We find that public data are available on food system drivers and outcomes, and on some of the activities, notably production and consumption. Data on food processing, food distribution and marketing, and food loss and waste appear less complete and thus require additional data collection efforts. With such data limitations, it would be difficult to carry out food system analyses that adequately address the complexity and trade-offs/synergies of the food system using the metrics currently available. Specifically, there is a risk that food system activities with missing data would largely be ignored in policy analyses and discussions, which could result in missing appropriate problem solutions or causing unwanted side effects.

Improving the accuracy and usefulness of food systems metrics requires setting widely accepted norms and standards for data collection, collecting data for important metrics which are not often covered in traditional surveys, systematic analysis and synthesis of existing datasets, promoting the principle of open data access, and improving capacity to analyse and use data at all levels. To increase their relevance for policy and practice, food system metrics should allow disaggregated analyses at multiple levels across different scales, including different social groups, regions and local levels. Data on seasonal patterns and their impact on food consumption, and on nutritional intake of macro- and micronutrients across time and space (within- and between-countries) are likely to be important for policymakers and practitioners.

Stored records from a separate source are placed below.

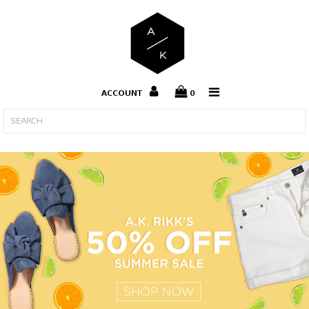Click the lime wedge beside upper shoe
Image resolution: width=309 pixels, height=309 pixels.
pyautogui.click(x=91, y=177)
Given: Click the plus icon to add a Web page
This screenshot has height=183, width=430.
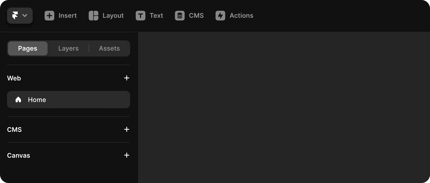Looking at the screenshot, I should click(127, 78).
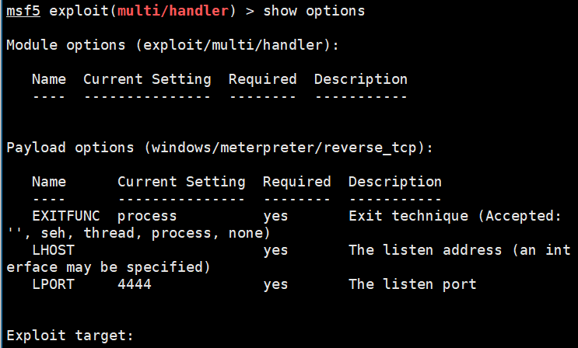Image resolution: width=578 pixels, height=348 pixels.
Task: Click the underlined msf5 prompt text
Action: (23, 11)
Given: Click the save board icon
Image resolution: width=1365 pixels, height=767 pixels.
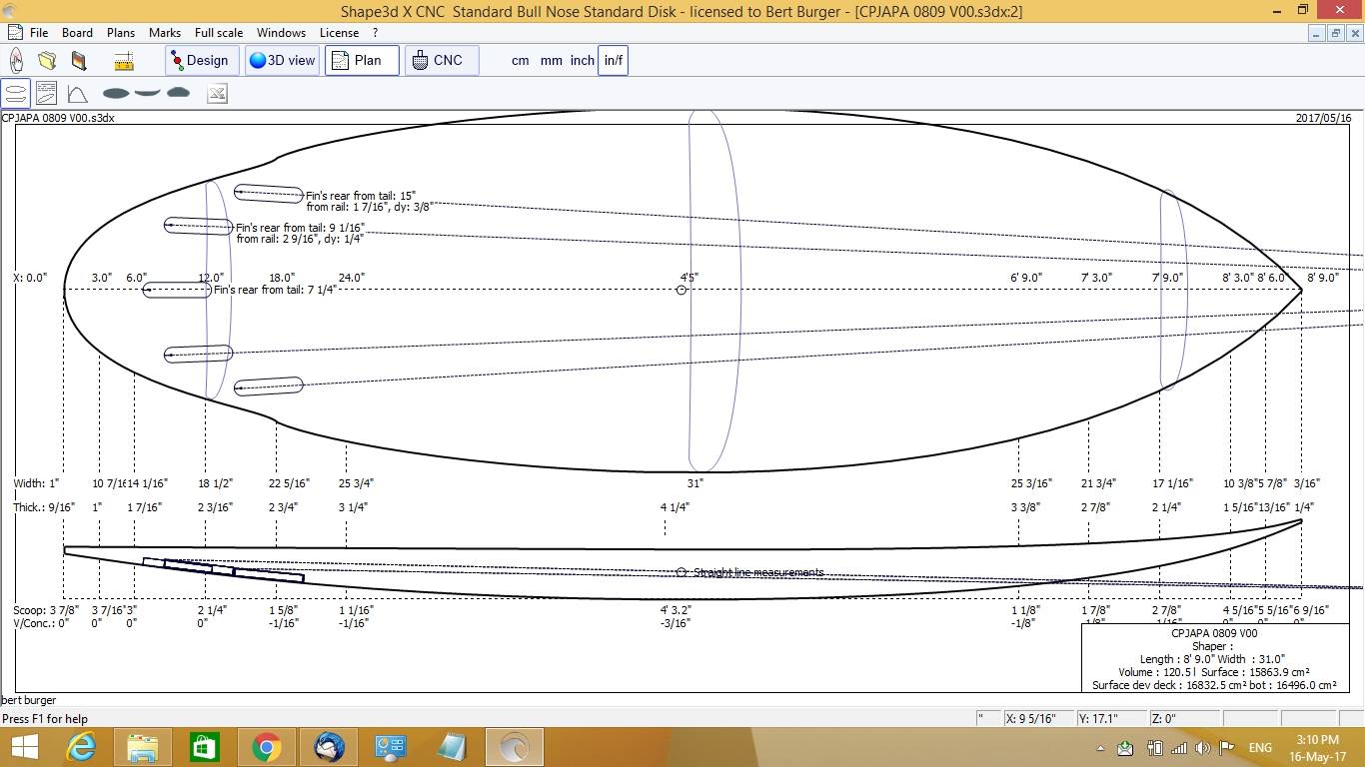Looking at the screenshot, I should (79, 61).
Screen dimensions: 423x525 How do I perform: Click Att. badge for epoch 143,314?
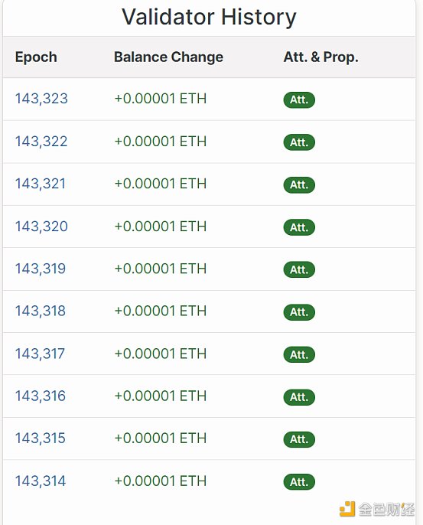299,482
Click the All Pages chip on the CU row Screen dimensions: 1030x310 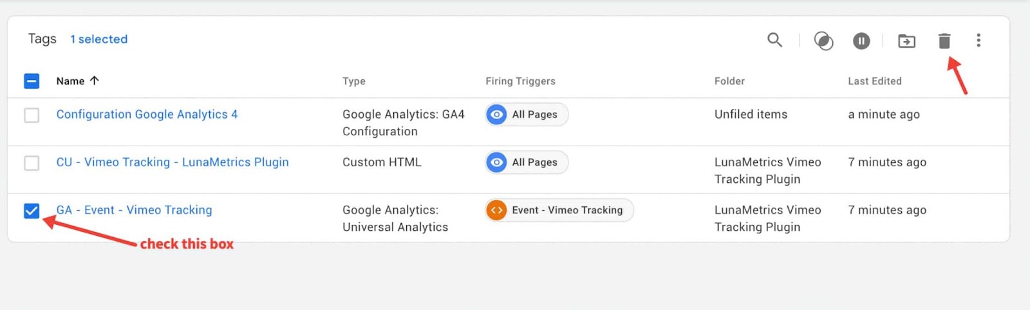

With only minor additional investments, LSMS-type surveys could be extended to cover much of the required data. When individual indicators are not available for all countries, and this can easily be solved by including the relevant questions in the follow-up surveys for the relevant countries. In next data collection efforts, new modules could be added. In contrast to household surveys under the LSMS program, the community questionnaire of the Bangladesh Integrated Household Survey (BIHS) covers information on quality and accessibility of the road network, food warehousing and cold storage, all of which could be included in LSMS surveys relatively easily. The BIHS survey also includes valuable questions on nutrition knowledge in the household questionnaire. Food processing is a relatively new concern with limited coverage in all current surveys. The food expenditures sections contain only highly aggregate categories for processed foods that are less suitable for assessing their contribution to diets and nutrition. Some careful recategorization could solve this problem. The consumption questionnaire could also be extended to include food waste at the consumer level.

For some indicators lacking data, such as food losses in the value chain and food distribution indicators with above-local relevance, targeted data collection efforts are needed. As there is overlap with the SDG indicators, part of the collected data could serve a dual purpose: both improving the description and monitoring of food systems, and to track progress towards attaining the SDGs.